In questo quadro s’inserisce la provincia di Grosseto, dove mediamente si producono intorno alle 250mila tonnellate di olive e tra le 2.500 e le 3.000 tonnellate di extravergine d’oliva, buona parte del quale certificato Igp Toscano o Dop Seggiano. Con le sue grandi superfici pianeggianti particolarmente adatte sia all’olivicoltura specializzata, che a quella intensiva e super-intensiva. Terreni che in questi ultimi due-tre anni sono entrati nel mirino dei grossi investitori. Oltre a ArteOlio - che tra risorse proprie e anticipi bancari ha già messo in campo investimenti per almeno 22 milioni di euro – sono in lizza aziende storiche come Antinori e Monini, ma si rincorrono voci che riguardano Bonifiche Ferraresi, investitori svizzeri e molto altro.

 

Non tutti puntano su impianti olivicoli super-intensivi: le tecniche colturali sono variegate, ma in generale si assiste a un incremento del numero di piante per ettaro rispetto a quelli tradizionali e specializzati – variabili dalle 300 alle 2000 – e all’utilizzo sia di cultivar (varietà) toscane, per gl’impianti a più bassa densità, sia delle spagnole Arbosana e Arbequina che alle italiane Maurino-Vittoria, Leccio del Corno e Lecciana, per gl’impianti super-intensivi.

 

Per provare a ricapitolare, pare evidente che nel mondo dell’olivicoltura nei prossimi anni si assisterà allo stesso processo di specializzazione già maturato in passato nel settore vitivinicolo.

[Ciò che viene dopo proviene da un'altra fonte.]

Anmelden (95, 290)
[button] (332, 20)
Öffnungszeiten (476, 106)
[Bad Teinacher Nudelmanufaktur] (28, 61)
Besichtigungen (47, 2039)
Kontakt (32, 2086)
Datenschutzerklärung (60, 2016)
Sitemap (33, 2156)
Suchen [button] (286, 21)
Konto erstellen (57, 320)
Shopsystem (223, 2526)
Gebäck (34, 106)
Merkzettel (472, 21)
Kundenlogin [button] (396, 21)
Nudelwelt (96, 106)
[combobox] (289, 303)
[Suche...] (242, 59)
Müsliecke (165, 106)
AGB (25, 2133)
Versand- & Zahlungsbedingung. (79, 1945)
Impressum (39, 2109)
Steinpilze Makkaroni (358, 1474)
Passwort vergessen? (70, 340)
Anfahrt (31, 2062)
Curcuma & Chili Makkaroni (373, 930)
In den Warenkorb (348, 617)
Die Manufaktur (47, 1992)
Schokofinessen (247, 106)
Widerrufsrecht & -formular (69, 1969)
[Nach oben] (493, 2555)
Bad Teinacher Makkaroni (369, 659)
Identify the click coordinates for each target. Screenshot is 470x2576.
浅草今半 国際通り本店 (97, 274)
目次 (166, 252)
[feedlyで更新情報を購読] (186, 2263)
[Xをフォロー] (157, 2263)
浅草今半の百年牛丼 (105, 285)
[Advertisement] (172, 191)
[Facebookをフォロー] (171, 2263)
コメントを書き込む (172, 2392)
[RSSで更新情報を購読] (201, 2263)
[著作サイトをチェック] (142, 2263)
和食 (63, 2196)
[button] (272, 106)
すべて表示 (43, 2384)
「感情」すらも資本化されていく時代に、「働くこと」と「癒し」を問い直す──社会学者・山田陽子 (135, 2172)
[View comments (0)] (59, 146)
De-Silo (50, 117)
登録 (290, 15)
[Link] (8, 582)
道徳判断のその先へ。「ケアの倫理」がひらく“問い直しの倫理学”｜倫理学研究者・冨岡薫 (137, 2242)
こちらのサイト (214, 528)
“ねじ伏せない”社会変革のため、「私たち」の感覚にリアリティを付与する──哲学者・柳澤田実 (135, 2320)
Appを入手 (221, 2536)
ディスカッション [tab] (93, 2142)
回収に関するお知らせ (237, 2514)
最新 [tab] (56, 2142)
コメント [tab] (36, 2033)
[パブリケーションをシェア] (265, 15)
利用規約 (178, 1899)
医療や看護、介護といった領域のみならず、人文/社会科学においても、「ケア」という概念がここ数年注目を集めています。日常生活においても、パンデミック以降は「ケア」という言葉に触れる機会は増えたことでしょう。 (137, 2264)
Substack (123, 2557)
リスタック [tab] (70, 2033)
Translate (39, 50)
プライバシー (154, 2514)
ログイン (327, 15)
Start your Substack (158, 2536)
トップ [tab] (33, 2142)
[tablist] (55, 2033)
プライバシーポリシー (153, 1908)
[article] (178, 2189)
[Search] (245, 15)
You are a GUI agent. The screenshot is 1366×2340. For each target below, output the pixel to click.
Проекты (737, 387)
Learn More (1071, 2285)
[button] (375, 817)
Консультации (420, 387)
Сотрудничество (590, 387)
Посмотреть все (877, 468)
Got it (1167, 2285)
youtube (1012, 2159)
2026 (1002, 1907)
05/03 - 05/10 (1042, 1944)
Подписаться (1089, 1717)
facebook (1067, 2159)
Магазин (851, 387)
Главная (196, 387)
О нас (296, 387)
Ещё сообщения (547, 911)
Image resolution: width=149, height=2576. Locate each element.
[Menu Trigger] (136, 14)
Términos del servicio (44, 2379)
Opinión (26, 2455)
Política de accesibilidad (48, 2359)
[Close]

Con una grande differenziazione dei prodotti – dagli olii mono-cultivar, a quelli biologici, fino ai blend di cultivar nazionali e internazionali, con o senza certificazioni d’origine Dop e Igp, ma anche con l’introduzione sempre più massiccia della tracciabilità del prodotto – e con parallele campagne di comunicazione per educare i consumatori a riconoscere i diversi tipi d’olio.

 

Questa sembra essere la tendenza che investirà il comparto nel medio lungo periodo. Mentre a breve andrà trovato un compromesso che salvaguardi l’olivicoltura tradizionale, soprattutto in collina, evitando che una pratica colturale uccida l’altra con un impatto poco edificante sul paesaggio. E bisognerà anche che siano tenuti separati i canali di commercializzazione tra tipologie diverse di olio extravergine d’oliva. Perché il rischio è che l’omologazione fra produzioni diverse fra loro, porti sia a un abbassamento della qualità che dei prezzi al consumo. Un esito che porterebbe male a tutti, del quale nessuno dovrebbe sentire il bisogno.